- **Text to read**
Morecambe may not be doing battle with Premier League giants on the field but one part of the football club regularly dines at the top table. Adam Lord goes behind the scenes at the Shrimps’ Community Sports arm.
Picture the scene. One of the League 2’s most controversial figures stood at the front of a room reading quiz questions.
The audience for Morecambe striker Kevin Ellison, more famed for taunting opposition fans and feeling the wrath of referees?
A group of over-55s who pay regular visits to a group run by Morecambe FC’s Community Sports arm.
It’s just part of the work going on in the building that rises above one corner of the Shrimps’ Globe Arena pitch.
Sitting in her office overlooking the stadium, Community Sports head Janet Preston admits the work of the ever-expanding and award-winning team she oversees is increasingly hard to explain concisely.
“People think it’s just schools, it isn’t, it’s across a wide range,” says Janet.
“It’s hard to put it under one label.
“But basically we’re trying to engage everyone in the community within a programme that we run.
“At the moment the youngest participant in our scheme is probably four and the oldest is 86.
“So there’s something going on all the time.

- **Extracted material**
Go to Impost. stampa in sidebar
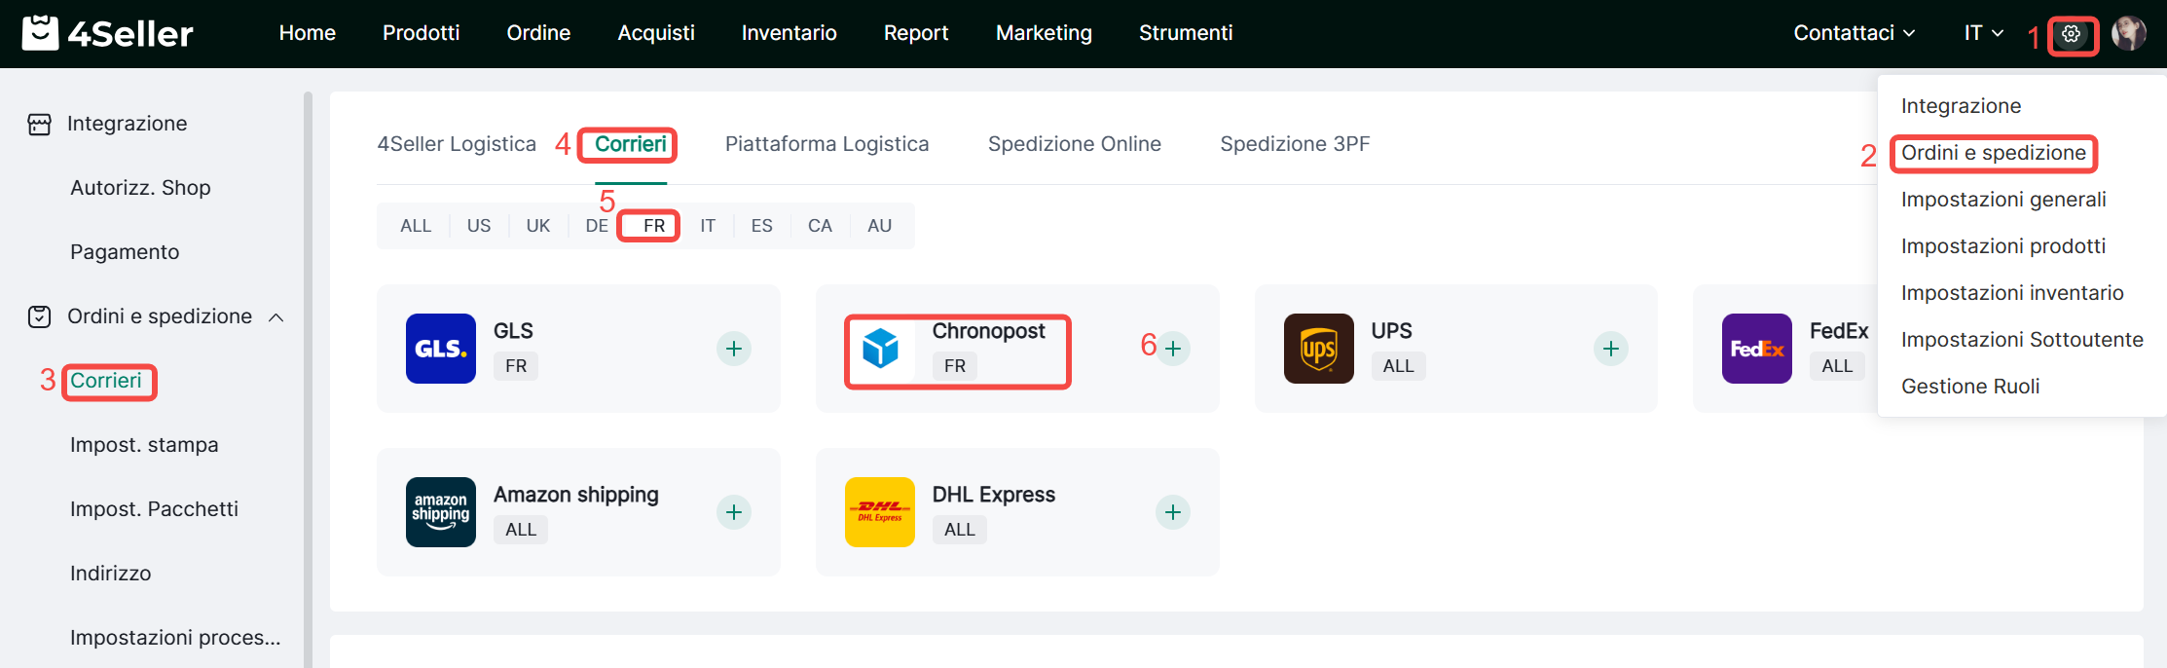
* * *
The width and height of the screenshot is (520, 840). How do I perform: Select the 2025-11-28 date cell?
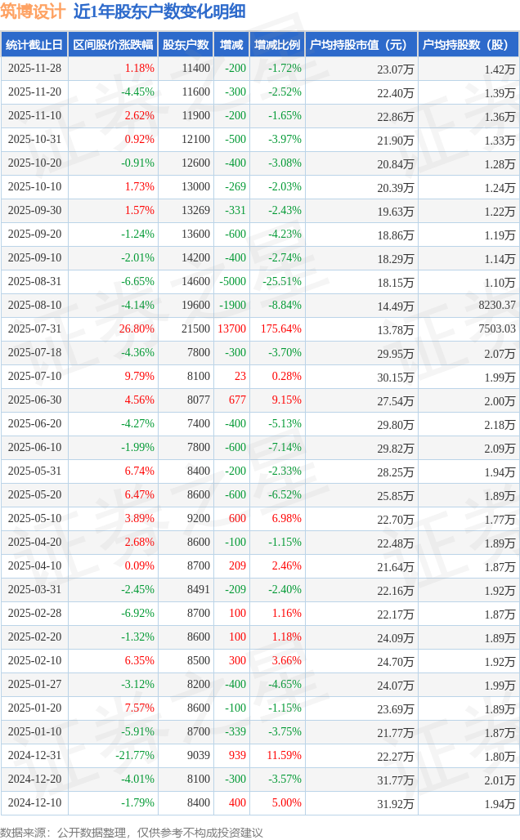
...
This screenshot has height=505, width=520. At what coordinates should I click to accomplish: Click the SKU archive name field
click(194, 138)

- **Directions for this task**
In the article about Morecambe FC's Community Sports arm, how old is the oldest participant in the scheme?

- **Task response**
86